**Exercise requirements**. Reproduce only this part of the listing: the line with "1264x952 pixels.", plus every line after it through the last.
#####
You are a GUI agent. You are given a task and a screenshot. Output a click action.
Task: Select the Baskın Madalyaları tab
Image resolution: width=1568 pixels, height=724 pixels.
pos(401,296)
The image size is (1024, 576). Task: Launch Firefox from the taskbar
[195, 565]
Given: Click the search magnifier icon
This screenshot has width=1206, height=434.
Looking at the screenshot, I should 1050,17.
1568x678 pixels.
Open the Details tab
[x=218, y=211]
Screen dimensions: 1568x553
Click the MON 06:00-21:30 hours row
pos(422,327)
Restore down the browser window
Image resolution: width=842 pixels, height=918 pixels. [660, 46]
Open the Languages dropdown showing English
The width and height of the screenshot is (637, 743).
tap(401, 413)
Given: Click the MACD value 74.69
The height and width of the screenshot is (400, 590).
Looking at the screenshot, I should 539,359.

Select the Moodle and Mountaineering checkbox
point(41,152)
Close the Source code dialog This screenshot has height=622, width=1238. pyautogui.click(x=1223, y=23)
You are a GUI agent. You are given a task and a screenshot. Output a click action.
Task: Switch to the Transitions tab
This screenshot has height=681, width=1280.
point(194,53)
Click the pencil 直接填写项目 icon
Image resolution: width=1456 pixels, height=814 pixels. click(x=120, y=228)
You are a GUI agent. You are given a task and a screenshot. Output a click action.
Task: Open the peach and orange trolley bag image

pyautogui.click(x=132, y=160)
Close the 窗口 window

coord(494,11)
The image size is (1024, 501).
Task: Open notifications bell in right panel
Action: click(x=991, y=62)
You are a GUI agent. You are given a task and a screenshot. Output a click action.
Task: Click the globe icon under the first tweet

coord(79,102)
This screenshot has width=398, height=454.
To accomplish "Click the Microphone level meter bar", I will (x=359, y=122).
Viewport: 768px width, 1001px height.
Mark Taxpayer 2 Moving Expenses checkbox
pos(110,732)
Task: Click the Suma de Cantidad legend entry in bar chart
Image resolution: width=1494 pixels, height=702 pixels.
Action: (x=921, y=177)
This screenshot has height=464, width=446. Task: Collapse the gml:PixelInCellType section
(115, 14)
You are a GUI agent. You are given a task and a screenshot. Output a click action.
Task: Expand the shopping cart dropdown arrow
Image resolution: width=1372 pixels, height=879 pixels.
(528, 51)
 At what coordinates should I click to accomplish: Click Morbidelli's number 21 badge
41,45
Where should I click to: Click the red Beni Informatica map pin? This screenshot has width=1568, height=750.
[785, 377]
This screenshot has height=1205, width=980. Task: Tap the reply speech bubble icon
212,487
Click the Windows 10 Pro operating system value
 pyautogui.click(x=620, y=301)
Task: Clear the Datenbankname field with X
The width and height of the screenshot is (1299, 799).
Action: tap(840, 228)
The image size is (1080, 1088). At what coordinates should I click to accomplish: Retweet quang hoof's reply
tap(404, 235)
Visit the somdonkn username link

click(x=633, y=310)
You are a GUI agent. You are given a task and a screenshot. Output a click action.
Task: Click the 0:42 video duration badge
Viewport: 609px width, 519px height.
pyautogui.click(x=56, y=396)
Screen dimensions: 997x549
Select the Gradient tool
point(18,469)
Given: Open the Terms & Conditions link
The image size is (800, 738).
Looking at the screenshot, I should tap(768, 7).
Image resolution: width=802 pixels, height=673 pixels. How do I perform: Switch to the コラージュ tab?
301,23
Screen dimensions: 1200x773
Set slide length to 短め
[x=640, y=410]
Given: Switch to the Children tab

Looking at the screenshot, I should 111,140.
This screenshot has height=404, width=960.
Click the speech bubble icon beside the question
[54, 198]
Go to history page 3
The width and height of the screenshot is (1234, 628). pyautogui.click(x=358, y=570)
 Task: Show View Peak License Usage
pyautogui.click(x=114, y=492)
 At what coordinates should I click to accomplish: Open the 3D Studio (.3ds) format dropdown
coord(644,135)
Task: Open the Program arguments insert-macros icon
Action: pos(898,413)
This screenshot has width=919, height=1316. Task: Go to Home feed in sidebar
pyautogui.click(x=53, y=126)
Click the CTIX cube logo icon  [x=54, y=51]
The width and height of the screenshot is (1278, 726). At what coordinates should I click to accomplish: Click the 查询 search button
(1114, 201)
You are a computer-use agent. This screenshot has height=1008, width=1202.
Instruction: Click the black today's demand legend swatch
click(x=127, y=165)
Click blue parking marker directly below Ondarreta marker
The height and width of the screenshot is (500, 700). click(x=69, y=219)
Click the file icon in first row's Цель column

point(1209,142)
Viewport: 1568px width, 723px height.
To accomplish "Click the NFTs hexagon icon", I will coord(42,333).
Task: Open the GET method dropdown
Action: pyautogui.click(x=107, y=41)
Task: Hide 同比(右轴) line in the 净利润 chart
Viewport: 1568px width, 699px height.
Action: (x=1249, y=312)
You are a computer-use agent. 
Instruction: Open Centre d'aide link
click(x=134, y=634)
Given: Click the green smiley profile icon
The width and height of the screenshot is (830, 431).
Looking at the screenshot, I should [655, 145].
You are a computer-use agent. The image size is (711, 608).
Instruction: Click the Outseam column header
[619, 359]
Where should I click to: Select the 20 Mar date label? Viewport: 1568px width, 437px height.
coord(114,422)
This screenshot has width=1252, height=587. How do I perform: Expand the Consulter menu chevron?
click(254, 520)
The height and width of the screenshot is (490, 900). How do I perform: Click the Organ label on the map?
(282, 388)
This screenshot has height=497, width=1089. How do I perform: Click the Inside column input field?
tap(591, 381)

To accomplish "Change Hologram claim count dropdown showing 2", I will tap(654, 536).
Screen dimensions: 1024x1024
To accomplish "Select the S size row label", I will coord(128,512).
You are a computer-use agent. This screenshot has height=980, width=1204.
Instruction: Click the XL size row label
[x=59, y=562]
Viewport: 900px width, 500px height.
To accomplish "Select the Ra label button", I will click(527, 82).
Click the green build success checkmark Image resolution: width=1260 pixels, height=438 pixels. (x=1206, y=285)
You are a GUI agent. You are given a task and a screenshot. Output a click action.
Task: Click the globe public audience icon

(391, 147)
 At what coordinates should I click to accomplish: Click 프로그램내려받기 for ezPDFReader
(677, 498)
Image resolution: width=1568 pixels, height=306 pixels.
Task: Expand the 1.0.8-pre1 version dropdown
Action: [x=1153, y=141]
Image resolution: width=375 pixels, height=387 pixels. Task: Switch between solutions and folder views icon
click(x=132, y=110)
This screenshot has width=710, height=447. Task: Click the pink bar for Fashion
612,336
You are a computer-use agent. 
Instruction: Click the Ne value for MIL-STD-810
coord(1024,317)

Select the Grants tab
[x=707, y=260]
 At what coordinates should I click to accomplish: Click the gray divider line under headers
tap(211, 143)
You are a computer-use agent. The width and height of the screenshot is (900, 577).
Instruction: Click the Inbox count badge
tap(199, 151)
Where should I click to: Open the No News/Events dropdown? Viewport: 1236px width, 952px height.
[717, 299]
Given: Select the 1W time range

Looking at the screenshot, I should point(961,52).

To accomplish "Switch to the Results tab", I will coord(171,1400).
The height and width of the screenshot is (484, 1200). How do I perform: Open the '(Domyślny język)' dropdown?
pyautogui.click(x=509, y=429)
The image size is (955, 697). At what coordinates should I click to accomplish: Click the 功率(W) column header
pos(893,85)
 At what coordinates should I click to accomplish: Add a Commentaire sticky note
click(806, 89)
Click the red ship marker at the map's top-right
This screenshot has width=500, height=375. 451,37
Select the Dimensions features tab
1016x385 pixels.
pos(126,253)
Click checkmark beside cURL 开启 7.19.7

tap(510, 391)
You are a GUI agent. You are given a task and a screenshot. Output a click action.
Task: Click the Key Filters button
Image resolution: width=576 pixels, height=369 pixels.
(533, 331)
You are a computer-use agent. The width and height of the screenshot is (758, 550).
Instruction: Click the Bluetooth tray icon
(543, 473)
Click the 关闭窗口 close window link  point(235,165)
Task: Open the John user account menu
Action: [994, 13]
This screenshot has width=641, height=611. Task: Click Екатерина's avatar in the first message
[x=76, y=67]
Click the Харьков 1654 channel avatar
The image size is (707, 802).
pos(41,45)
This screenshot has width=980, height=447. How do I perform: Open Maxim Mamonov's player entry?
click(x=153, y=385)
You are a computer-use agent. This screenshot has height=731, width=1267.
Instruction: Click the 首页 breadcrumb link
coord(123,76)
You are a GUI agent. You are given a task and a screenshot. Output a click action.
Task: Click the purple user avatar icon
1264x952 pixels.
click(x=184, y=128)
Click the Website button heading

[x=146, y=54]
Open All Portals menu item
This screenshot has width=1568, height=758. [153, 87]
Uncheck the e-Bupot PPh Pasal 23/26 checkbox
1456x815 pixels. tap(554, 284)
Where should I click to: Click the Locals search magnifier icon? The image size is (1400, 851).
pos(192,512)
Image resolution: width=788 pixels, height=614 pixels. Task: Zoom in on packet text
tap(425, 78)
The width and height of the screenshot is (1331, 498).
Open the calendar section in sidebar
#####
**Your solution**.
1264x952 pixels.
click(x=184, y=128)
Click the Website button heading

[x=146, y=54]
Open All Portals menu item
This screenshot has width=1568, height=758. [153, 87]
Uncheck the e-Bupot PPh Pasal 23/26 checkbox
1456x815 pixels. tap(554, 284)
Where should I click to: Click the Locals search magnifier icon? The image size is (1400, 851).
pos(192,512)
Image resolution: width=788 pixels, height=614 pixels. Task: Zoom in on packet text
tap(425, 78)
The width and height of the screenshot is (1331, 498).
Open the calendar section in sidebar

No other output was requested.